THE CENTENARY of the end of Ireland's War of Independence has been marked with a sombre ceremony in Dublin.
Taoiseach Micheál Martin, other top politicians and relatives of those who died in the 1916 Easter Rising were in attendance at Dublin's Collins Barracks this morning for the event.
Officially, the event-- the National Day of Commemoration-- is held to honour all Irish men and women who died in past wars or while on service with the United Nations or peacekeeping duties, including in both World Wars.
This year, the event fell on Sunday, 11 July 2021-- exactly 100 years since the 1921 truce which marked the end of the Irish War of Independence.
Taoiseach Micheál Martin took to social media where he shared images of the ceremony, along with a short statement which read:
"On this day we recall the Truce which came into effect 100 years ago.
"In particularly, we remember those who died in the War of Independence and subsequent conflict on this island."
On this day we recall the Truce which came into effect 100 years ago.
In particular, we remember those who died in the War of Independence and subsequent conflict on this island.#NationalDayOfCommemoration pic.twitter.com/TBxKkpoMOr
— Micheál Martin (@MichealMartinTD) July 11, 2021
As has been the norm over the past 16 months, the event adhered to social distancing measures and current restrictions to curb the spread of Covid-19.
In a speech, the President of Ireland paid tribute to all those who fought, died and were affected by the War of Independence and the subsequent Civil War, calling the Truce "a significant event in the Decade of Commemorations".
"Reflecting on the Truce, which was agreed 100 years ago, it is appropriate to recall how the people in the streets of villages, towns and cities hoped and prayed for peace," he said.
"As they gathered, anticipating, hoping for a truce that would lead to an enduring peace, they were carrying the grief of the 1918 flu epidemic; and ahead would be the tragic experience of the Civil War.

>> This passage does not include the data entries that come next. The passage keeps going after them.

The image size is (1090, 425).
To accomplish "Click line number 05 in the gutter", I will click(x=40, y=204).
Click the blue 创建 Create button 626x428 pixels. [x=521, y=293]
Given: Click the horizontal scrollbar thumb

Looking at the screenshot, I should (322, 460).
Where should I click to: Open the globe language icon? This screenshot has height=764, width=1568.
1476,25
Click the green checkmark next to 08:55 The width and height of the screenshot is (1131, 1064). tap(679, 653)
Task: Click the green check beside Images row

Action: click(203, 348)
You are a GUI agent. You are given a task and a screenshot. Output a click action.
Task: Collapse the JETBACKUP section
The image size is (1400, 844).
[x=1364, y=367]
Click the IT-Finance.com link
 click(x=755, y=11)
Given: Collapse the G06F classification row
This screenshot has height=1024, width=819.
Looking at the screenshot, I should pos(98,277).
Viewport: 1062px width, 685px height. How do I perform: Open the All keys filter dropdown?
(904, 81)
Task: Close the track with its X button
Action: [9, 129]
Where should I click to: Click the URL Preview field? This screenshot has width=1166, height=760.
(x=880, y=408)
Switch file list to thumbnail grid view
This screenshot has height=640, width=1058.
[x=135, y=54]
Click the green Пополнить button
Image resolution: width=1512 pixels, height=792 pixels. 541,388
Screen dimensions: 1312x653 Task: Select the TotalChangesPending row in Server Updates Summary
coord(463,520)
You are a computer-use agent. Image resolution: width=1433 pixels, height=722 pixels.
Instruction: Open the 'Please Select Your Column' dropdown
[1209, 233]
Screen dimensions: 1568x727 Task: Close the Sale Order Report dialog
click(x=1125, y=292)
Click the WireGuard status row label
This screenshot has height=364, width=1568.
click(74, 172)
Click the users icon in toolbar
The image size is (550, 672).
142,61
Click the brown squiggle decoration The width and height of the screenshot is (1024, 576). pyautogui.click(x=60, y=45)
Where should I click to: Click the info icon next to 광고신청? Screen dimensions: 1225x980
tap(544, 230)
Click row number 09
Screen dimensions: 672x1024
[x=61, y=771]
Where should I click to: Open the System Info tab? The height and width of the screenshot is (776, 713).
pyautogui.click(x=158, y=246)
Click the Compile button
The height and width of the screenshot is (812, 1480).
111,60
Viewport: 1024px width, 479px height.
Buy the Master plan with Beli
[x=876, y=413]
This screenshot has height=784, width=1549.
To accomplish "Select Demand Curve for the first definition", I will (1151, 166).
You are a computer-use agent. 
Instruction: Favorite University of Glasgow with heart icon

"The signing of a Truce between the combatants is an event that should be commemorated as a thirst for peace deferred. So many lives and so much suffering could have been spared had the democratic will as expressed by the people been respected," President Higgins said.
Supreme Commander of #óglaighnahéireann @PresidentIRL Michael D Higgins reviews the Guard of Honour from 27th Infantry Battalion @Aiken_Barracks at the National Day of Commemoration @NMIreland Collins Barracks, Dublin. #strengthenthenation pic.twitter.com/YdNVkxNISD
— Óglaigh na hÉireann (@defenceforces) July 11, 2021
Following the speech, President Michael D Higgins marked the occasion by laying a wreath in memory of all those who died, with a minute's silence then observed by all in attendance.
The centenary was also marked with an Air Corps flypast, RTÉ News reports.